Philippine Coast Guard rescuers evacuate residents from their flooded homes due to a tropical storm in Maguindanao province, Philippines.(Reuters: Philippine Coast Guard/Handout)

At least 31 people died in flash floods and landslides set off by torrential rains that have swamped a southern Philippine province overnight, officials said on Friday.

A heavy downpour caused by an approaching tropical storm caused floods and landslides that affected several municipalities in Maguindanao province, Naguib Sinarimbo, interior minister of the Bangsamoro Autonomous Region in Mindanao, said via phone.

Mr Sinarimbo said rescue operations are ongoing for people who are missing, but he could not say how many.

He said the weather on Friday had slightly improved after incessant rain on Thursday night.

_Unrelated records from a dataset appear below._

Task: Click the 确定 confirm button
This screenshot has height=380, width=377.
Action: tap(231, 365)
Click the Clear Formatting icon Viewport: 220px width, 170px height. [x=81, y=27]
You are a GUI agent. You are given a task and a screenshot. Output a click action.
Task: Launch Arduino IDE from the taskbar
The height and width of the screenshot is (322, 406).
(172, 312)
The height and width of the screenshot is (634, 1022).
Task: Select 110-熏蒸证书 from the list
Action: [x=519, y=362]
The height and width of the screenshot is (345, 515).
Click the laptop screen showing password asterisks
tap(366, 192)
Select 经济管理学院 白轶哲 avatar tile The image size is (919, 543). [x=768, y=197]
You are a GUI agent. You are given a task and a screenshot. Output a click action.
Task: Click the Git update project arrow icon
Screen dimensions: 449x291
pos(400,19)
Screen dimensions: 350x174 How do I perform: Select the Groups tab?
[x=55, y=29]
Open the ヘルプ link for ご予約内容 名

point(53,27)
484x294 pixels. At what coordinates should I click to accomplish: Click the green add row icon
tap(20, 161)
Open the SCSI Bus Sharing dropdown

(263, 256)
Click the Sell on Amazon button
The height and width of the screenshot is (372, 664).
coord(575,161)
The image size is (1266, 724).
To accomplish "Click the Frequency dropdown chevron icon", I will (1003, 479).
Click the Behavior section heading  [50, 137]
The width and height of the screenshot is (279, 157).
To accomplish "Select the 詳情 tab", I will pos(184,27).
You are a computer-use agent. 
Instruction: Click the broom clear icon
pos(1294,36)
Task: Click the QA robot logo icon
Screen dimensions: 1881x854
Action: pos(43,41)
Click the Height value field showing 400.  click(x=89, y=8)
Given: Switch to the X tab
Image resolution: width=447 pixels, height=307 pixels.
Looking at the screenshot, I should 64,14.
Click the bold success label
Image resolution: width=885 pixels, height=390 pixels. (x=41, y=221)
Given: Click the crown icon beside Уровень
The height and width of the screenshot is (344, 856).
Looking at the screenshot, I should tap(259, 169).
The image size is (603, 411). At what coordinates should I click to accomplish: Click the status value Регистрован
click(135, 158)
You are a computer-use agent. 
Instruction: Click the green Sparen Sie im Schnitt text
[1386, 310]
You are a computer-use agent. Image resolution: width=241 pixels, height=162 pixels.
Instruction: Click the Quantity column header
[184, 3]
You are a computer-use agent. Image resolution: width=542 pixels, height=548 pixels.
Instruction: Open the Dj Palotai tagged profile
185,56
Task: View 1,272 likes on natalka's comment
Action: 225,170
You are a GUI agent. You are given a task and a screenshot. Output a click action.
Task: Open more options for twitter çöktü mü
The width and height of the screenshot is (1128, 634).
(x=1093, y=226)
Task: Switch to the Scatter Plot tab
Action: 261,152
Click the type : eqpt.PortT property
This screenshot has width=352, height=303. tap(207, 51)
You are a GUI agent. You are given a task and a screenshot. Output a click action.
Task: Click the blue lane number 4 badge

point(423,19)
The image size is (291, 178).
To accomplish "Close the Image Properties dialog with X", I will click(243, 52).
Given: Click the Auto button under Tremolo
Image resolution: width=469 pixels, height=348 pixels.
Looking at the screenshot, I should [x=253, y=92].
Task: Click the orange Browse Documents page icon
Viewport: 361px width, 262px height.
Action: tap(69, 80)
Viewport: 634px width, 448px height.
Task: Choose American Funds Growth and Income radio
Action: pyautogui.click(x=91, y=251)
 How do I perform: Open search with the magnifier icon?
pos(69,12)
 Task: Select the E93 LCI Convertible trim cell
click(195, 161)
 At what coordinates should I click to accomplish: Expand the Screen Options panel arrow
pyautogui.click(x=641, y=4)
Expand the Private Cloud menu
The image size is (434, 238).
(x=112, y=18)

“The numbers are still moving and we still expect them to rise,” Mr Sinarimbo said.

The unusually heavy rains that flooded several towns in Maguindanao and outlying provinces overnight in mountainous regions with marshy plains were caused by Tropical Storm Nalgae, which was expected to hit the country’s eastern coast from the Pacific Ocean on Saturday morning, according to forecasters.

Floodwaters rapidly rose in many low-lying villages, forcing some villagers to climb onto their roofs, where they were rescued by army troops, police and volunteers, officials said.

Someone in a life jacket drags two ropes behind him in waist-deep flood waters.
The death toll from the floods are expected to rise.(Reuters: Philippine Coast Guard/Handout)

“In one area in Upi only the attic of a school can be seen above the floodwater,” said disaster-mitigation officer Nasrullah Imam, referring to a flood-engulfed town in Maguindanao.

The wide rain bands of Nalgae, the 16th storm to hit the Philippine archipelago this year, enabled it to dump rains in the country’s south although the storm was blowing farther north, government forecaster Sam Duran said.

About 20 typhoons and storms batter the Philippines each year.

It’s located in the Pacific “Ring of Fire,” a region along most of the Pacific Ocean rim where many volcanic eruptions and earthquakes occur, making the South-East Asian archipelago one of the world’s most disaster-prone areas.